New Device Tests for Microbial Contamination in Compressed Air Systems
The Filtration and Separation Division of Parker Hannifin Corporation, the global leader in motion and control technologies, has introduced an innovative compressed air microbial detection device which allows users to quickly test for microbial contamination in compressed air that comes into contact with food and food contact surfaces.
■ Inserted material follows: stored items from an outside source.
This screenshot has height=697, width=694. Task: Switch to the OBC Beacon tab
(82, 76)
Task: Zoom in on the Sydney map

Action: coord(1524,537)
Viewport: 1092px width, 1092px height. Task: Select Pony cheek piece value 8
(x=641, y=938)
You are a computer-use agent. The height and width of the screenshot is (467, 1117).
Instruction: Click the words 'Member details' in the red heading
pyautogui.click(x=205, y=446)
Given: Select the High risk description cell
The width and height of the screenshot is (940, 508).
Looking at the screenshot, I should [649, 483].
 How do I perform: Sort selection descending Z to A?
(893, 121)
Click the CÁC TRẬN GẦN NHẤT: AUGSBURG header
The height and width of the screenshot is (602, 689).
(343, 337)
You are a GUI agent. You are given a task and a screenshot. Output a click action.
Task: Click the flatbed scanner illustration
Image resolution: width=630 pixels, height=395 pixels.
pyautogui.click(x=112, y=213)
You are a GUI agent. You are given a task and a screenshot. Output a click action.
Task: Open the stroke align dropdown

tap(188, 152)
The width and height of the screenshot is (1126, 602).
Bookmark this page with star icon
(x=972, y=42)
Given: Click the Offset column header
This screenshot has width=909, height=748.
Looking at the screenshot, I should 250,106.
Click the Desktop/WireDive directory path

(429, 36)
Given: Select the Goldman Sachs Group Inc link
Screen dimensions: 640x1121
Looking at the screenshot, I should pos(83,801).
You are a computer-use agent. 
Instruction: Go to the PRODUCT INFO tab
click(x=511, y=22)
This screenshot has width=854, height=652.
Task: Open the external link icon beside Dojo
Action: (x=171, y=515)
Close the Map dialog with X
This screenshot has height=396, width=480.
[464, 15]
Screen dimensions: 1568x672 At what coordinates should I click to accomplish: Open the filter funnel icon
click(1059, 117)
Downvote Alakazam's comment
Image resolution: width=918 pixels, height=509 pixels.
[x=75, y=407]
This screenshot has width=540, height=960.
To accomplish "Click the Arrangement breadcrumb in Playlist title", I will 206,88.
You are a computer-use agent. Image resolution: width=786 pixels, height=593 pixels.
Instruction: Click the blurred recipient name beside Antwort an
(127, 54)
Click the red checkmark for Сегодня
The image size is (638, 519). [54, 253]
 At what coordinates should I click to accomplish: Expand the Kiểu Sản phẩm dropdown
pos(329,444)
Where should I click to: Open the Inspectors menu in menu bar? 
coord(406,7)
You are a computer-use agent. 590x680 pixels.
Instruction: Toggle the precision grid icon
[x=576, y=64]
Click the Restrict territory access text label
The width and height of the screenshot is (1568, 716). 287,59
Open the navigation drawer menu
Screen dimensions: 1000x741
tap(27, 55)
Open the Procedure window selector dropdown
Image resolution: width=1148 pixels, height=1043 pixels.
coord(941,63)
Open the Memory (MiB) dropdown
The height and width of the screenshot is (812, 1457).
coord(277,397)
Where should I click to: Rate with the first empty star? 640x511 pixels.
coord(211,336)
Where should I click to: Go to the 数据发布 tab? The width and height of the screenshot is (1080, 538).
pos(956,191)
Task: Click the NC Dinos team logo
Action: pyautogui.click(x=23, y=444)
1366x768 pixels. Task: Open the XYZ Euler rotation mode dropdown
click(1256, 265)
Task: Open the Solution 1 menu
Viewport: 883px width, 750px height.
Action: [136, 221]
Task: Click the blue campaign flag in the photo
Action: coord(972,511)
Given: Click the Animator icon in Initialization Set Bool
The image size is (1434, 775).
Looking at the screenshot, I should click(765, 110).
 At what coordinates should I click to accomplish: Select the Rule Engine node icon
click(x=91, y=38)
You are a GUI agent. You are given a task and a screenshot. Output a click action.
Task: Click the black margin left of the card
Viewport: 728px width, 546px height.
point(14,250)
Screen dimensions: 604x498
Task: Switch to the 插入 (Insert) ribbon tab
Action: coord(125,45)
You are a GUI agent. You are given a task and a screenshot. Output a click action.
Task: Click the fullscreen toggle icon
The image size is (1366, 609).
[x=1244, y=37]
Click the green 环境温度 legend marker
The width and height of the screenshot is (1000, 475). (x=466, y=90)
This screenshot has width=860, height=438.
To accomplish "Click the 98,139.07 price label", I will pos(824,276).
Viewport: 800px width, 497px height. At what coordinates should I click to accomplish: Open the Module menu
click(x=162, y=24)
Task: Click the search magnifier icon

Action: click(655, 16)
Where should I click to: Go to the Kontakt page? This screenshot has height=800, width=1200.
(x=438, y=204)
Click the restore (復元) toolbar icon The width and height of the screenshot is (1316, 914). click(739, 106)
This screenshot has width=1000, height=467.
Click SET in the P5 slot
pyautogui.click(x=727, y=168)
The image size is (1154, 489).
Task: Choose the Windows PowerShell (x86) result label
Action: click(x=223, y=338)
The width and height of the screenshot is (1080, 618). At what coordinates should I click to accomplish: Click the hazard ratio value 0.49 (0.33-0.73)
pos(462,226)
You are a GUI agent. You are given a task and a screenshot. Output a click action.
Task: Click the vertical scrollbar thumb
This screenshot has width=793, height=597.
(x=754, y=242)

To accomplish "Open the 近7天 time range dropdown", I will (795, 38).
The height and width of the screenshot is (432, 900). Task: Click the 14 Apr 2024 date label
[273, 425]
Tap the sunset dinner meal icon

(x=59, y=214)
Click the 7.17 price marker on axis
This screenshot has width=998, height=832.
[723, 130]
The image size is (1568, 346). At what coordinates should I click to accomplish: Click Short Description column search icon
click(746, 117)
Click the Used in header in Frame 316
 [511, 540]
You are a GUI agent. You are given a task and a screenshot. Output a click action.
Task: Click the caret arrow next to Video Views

The warm, dark, moist environment inside a compressed air system provides the perfect conditions for microbes to flourish and grow. These bacteria flow along with the air stream and begin their journey through the compressed air system. Introducing this type of microbial contamination to food products is very risky and would be considered a lack of control by the facility. It is not always apparent where the compressed air is contacting the food. Working surfaces such as counters and conveyors are obvious and manageable contact points. However, air is invisible and leaves no visible trace where it contacts the food, food contact surfaces, or packaging.
Currently, the only devices capable of sampling compressed air systems for microbes are expensive and cumbersome and require lengthy sample times and extensive training.
The Parker Balston CAMTU detection device allows food safety personnel to quickly and easily test for contamination present in compressed air supplies that come in direct contact with food products or food packaging / processing equipment. The CAMTU is portable, weighing less than 1lb, and is supplied with connection tubing, a shut off valve, pressure regulator and metering orifice.
To obtain a sample, simply plug the CAMTU into the compressed air system, expose the petri dish for 20 seconds and then incubate the dish for 24 to 48 hours.
Testing is critical for understanding how to properly treat the compressed air. The CAMTU will assist with identifying hazard analysis and critical control point (HACCP) risks. Without adequate treatment in place, an increased risk of food product contamination exists.